_Records for the exercise:_
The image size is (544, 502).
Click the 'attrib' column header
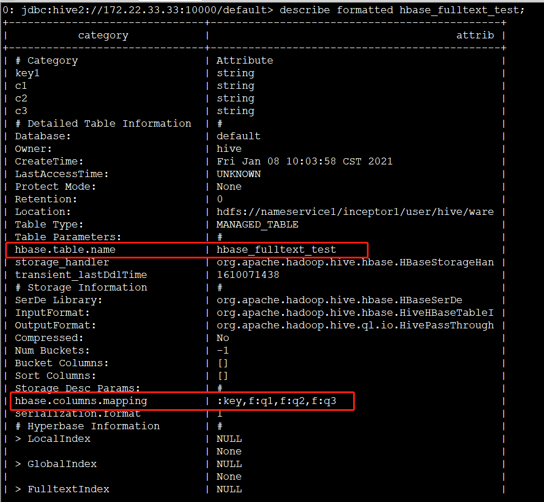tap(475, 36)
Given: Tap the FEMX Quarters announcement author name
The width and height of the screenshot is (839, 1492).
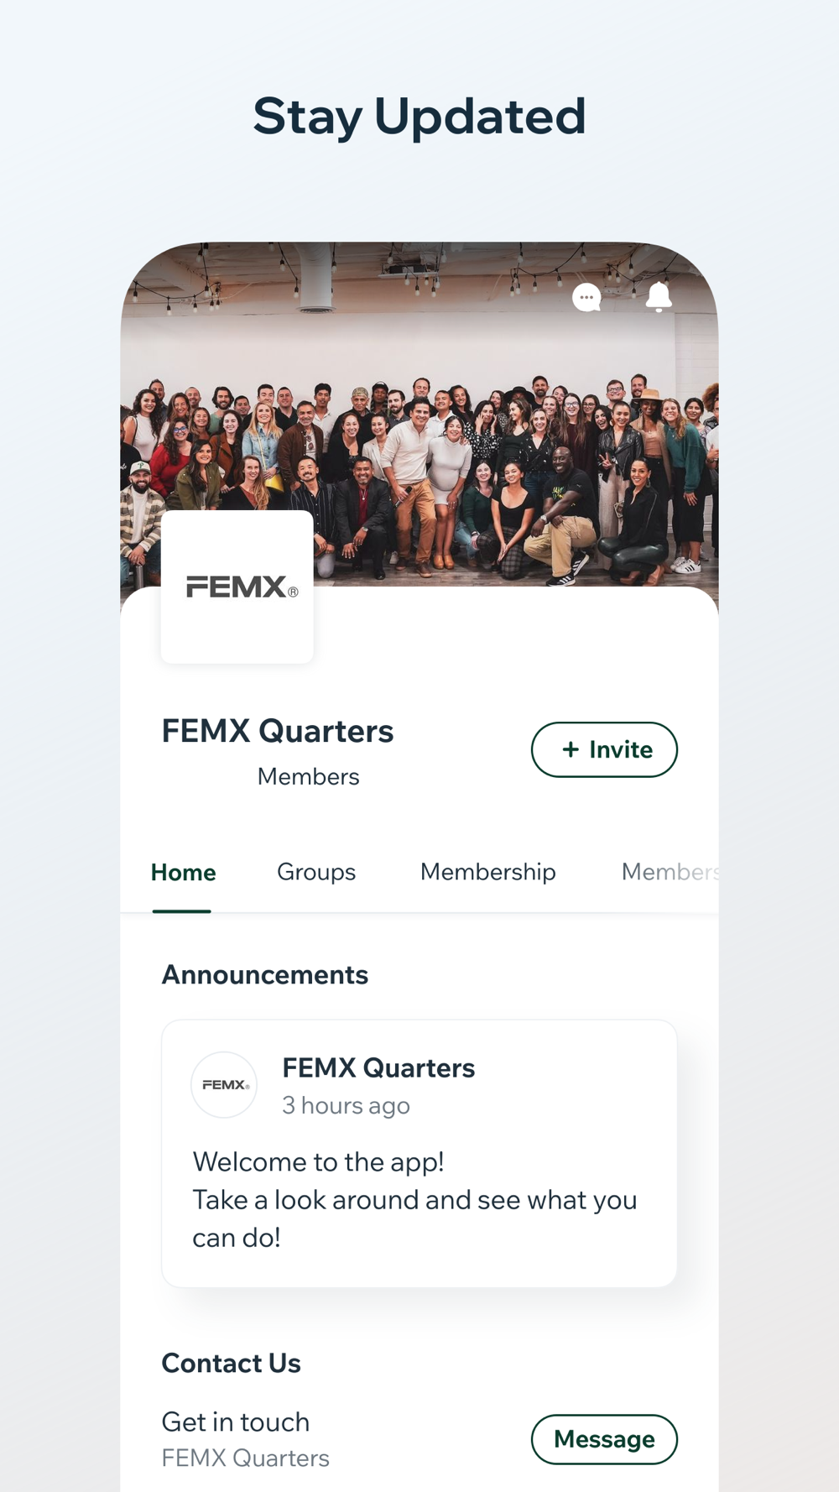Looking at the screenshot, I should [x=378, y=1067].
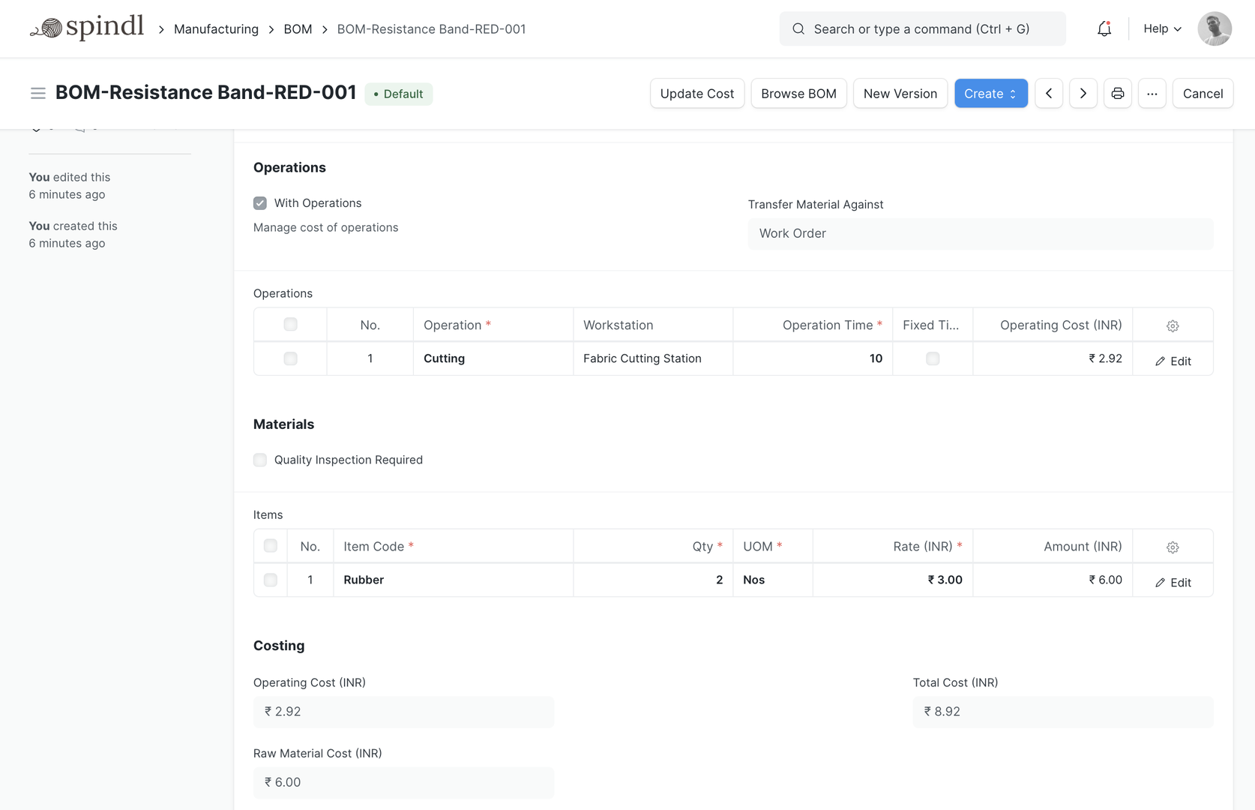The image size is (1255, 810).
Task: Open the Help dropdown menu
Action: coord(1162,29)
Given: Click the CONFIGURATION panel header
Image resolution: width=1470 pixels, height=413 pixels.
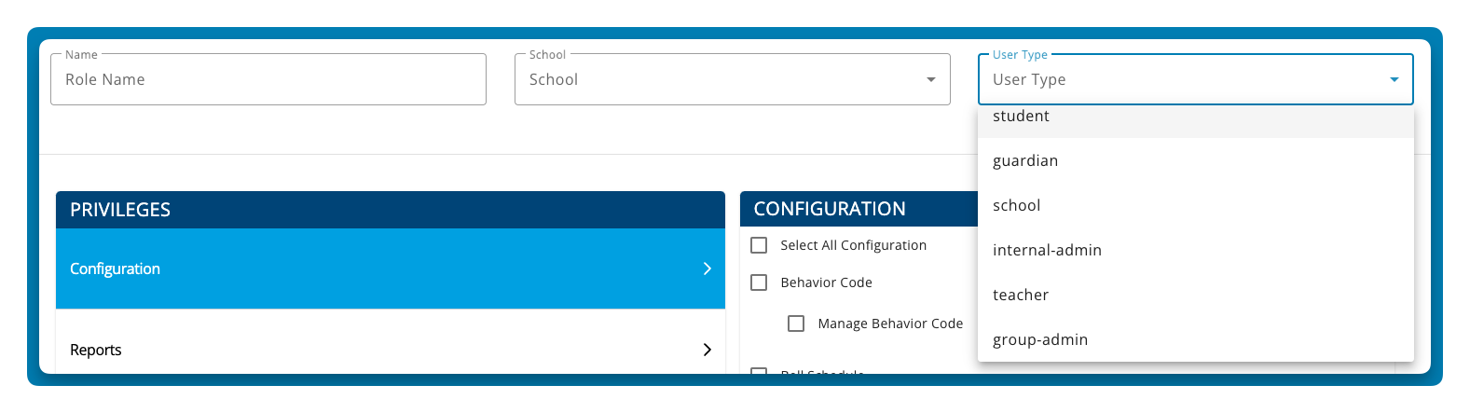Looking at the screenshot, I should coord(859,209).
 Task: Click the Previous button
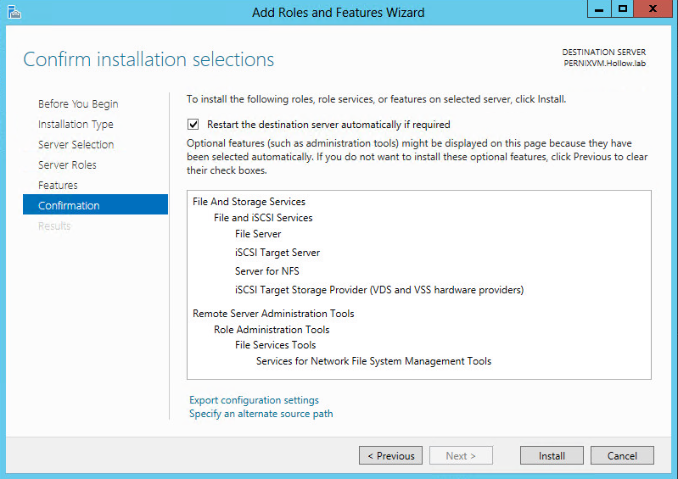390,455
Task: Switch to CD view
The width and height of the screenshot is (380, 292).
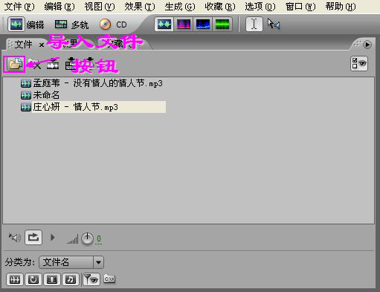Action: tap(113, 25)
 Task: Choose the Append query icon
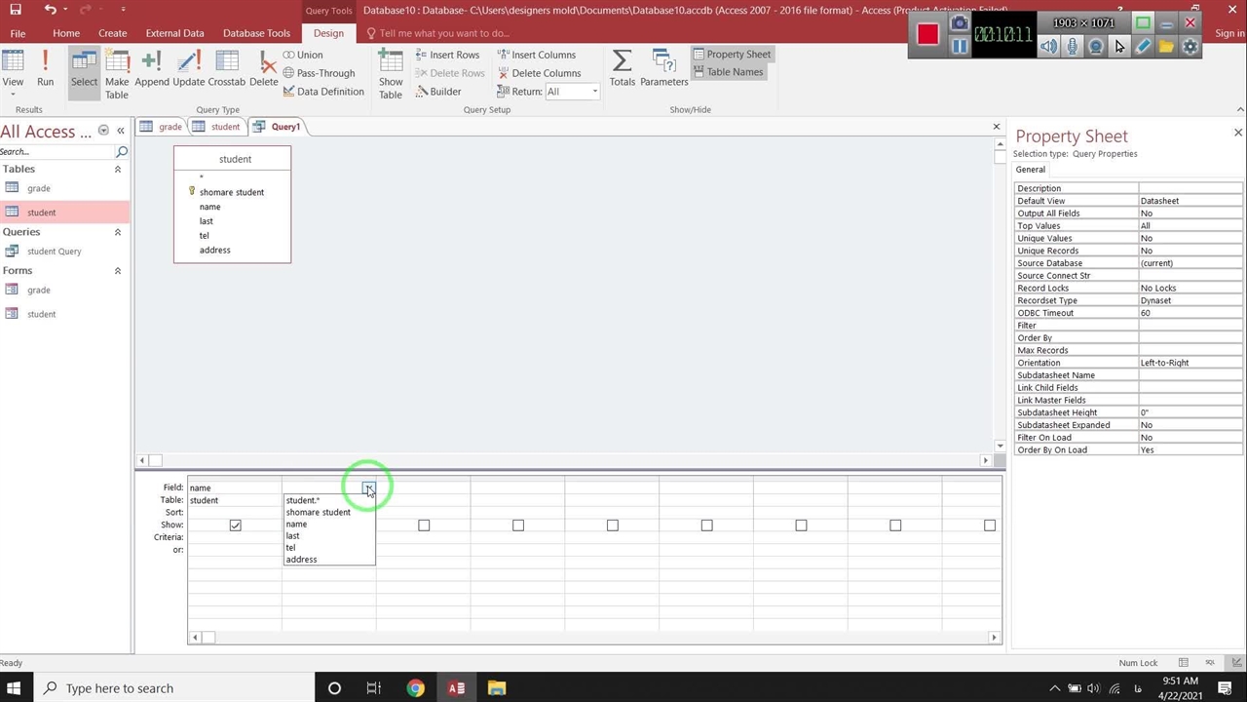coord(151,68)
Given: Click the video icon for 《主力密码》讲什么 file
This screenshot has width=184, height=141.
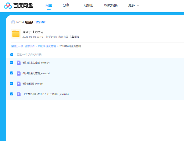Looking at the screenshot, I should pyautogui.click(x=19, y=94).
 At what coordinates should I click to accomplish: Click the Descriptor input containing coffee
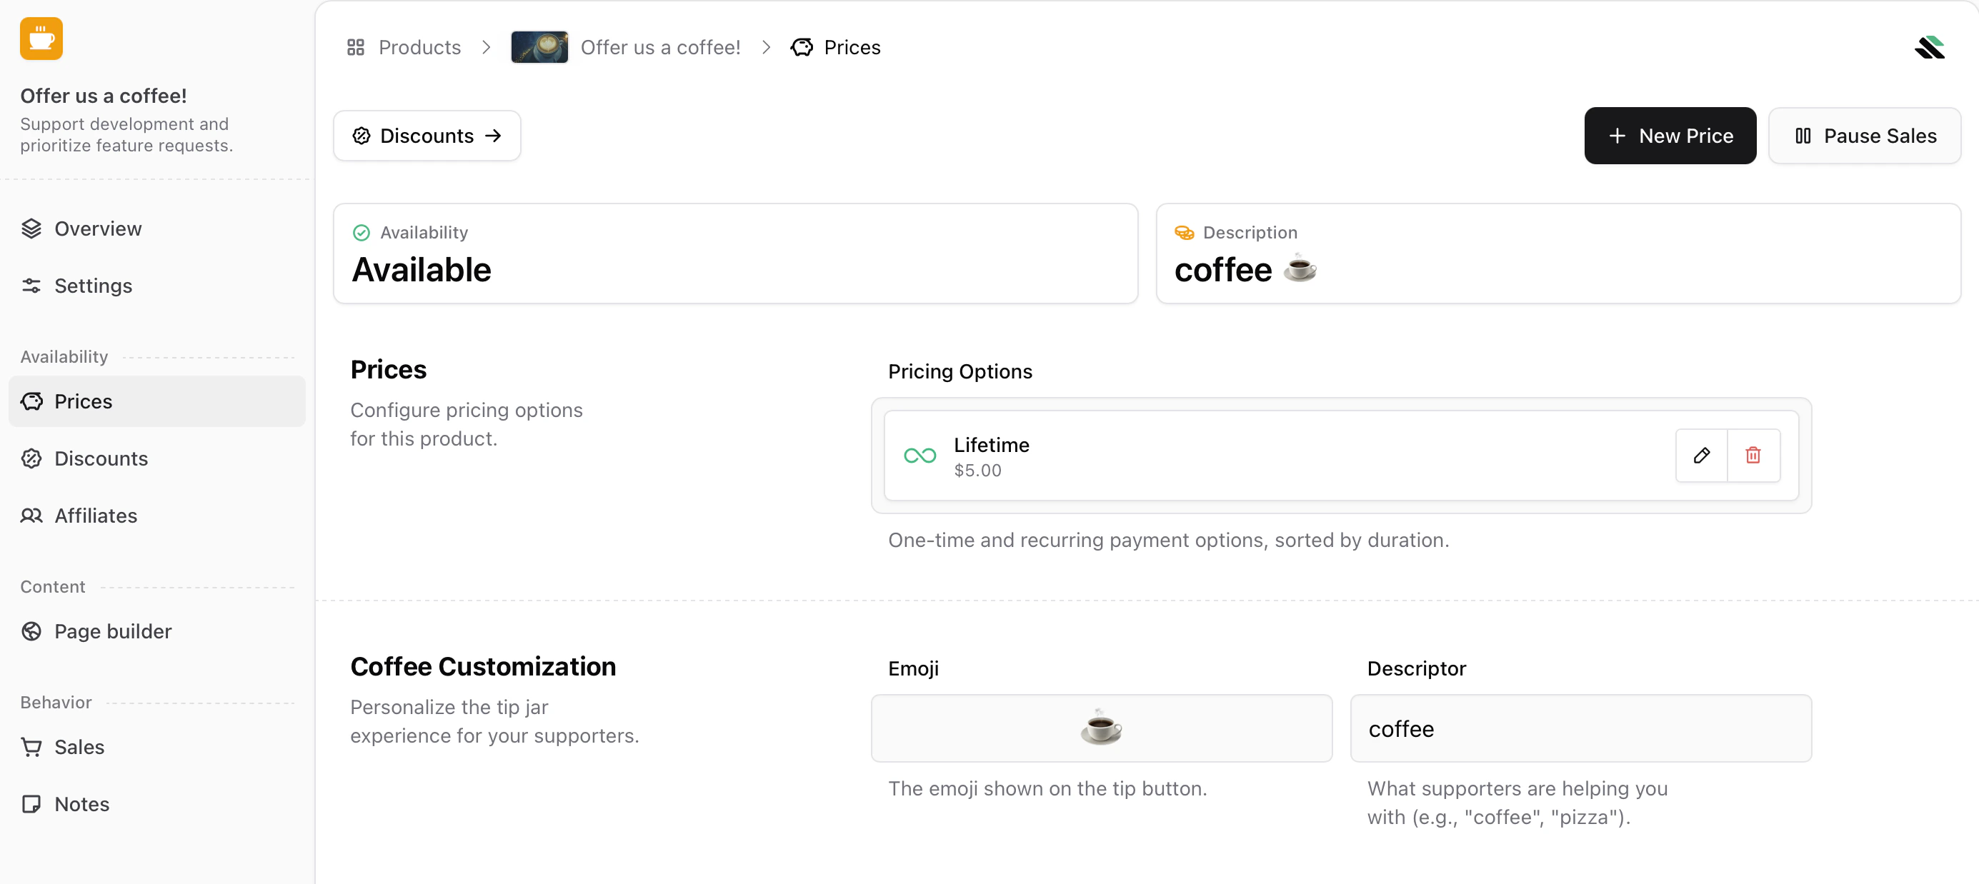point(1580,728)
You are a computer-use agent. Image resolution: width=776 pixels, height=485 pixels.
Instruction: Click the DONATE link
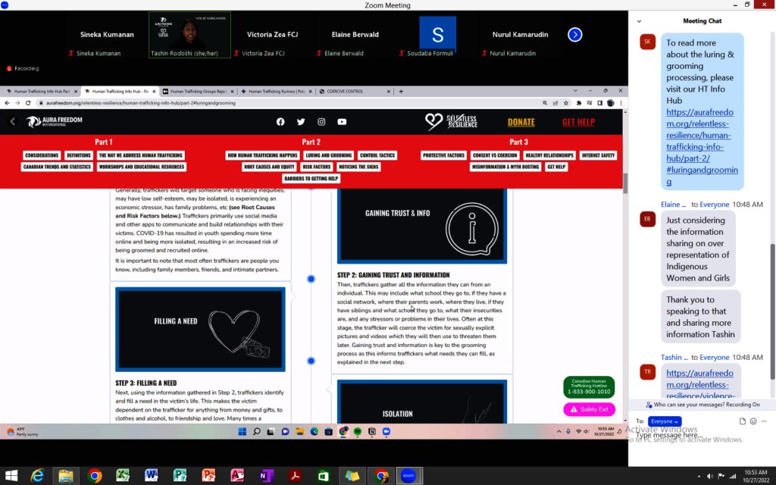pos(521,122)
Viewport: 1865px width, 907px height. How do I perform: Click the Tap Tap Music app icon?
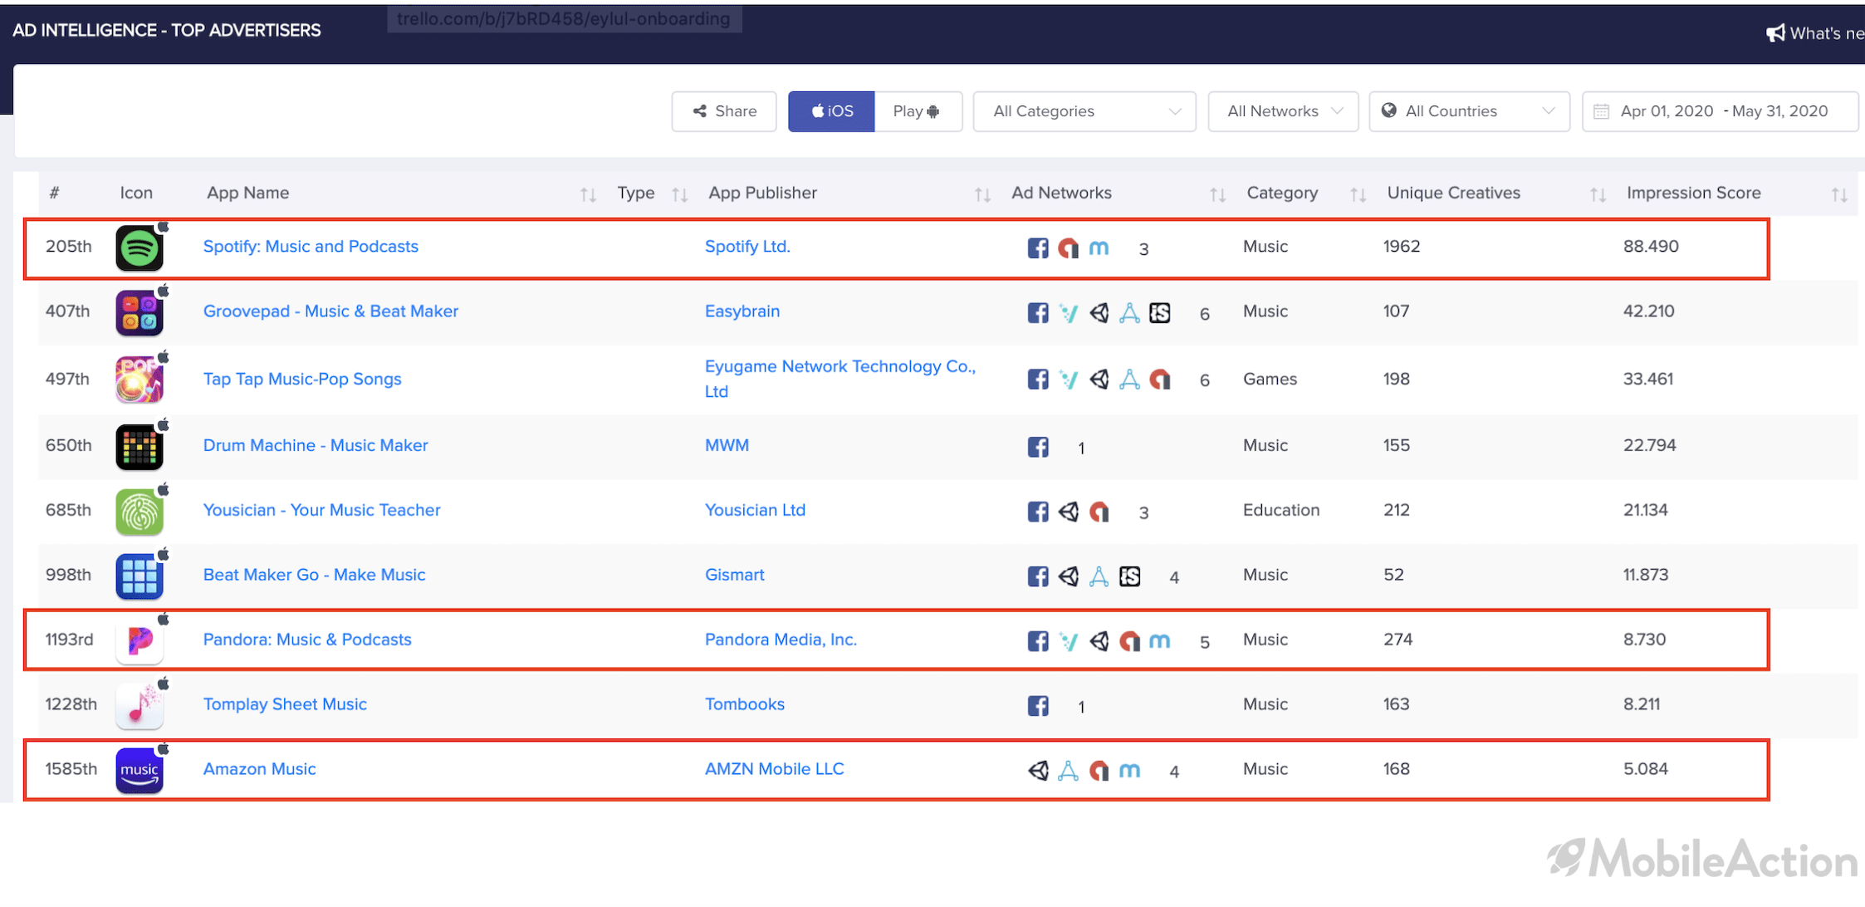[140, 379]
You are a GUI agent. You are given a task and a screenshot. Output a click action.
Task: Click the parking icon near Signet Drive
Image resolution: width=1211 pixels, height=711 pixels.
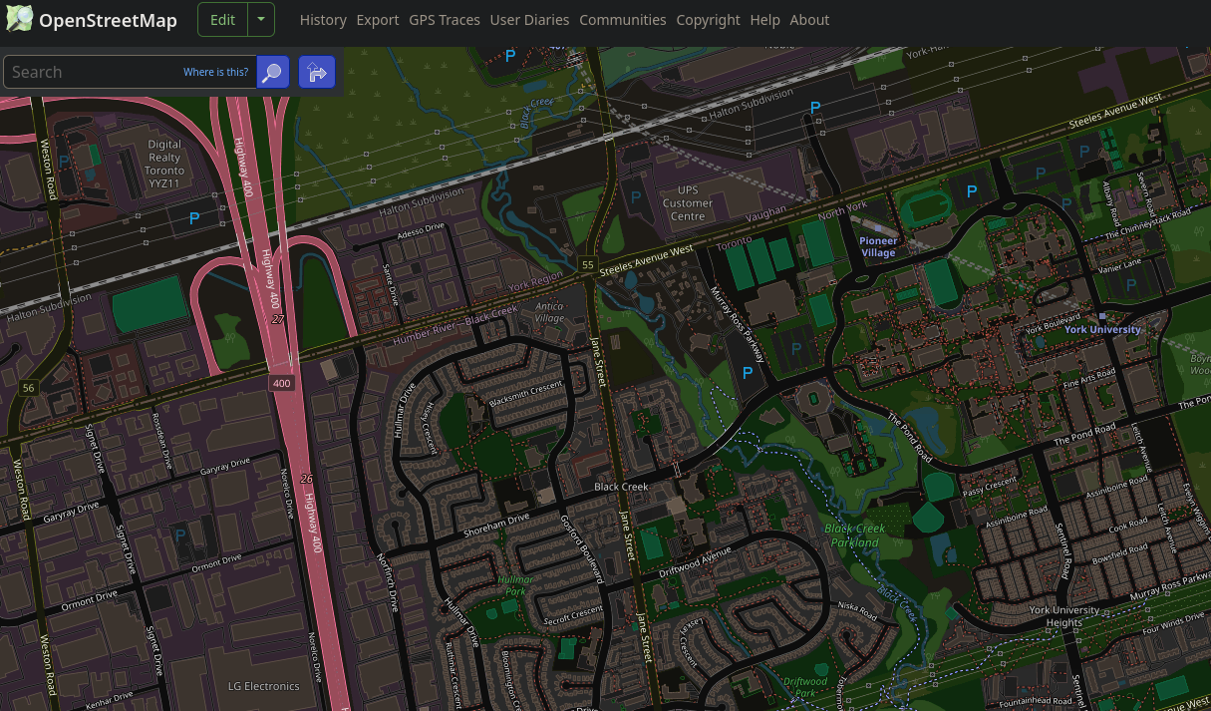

_Action item:_
Write out exactly the lines above between the one with "Click the 'attrib' column header" and the one with "Given: Tap the", inclusive, with pictures left out.

_Result for this task:_
Click the 'attrib' column header
tap(475, 36)
Given: Tap the FEMX Quarters announcement author name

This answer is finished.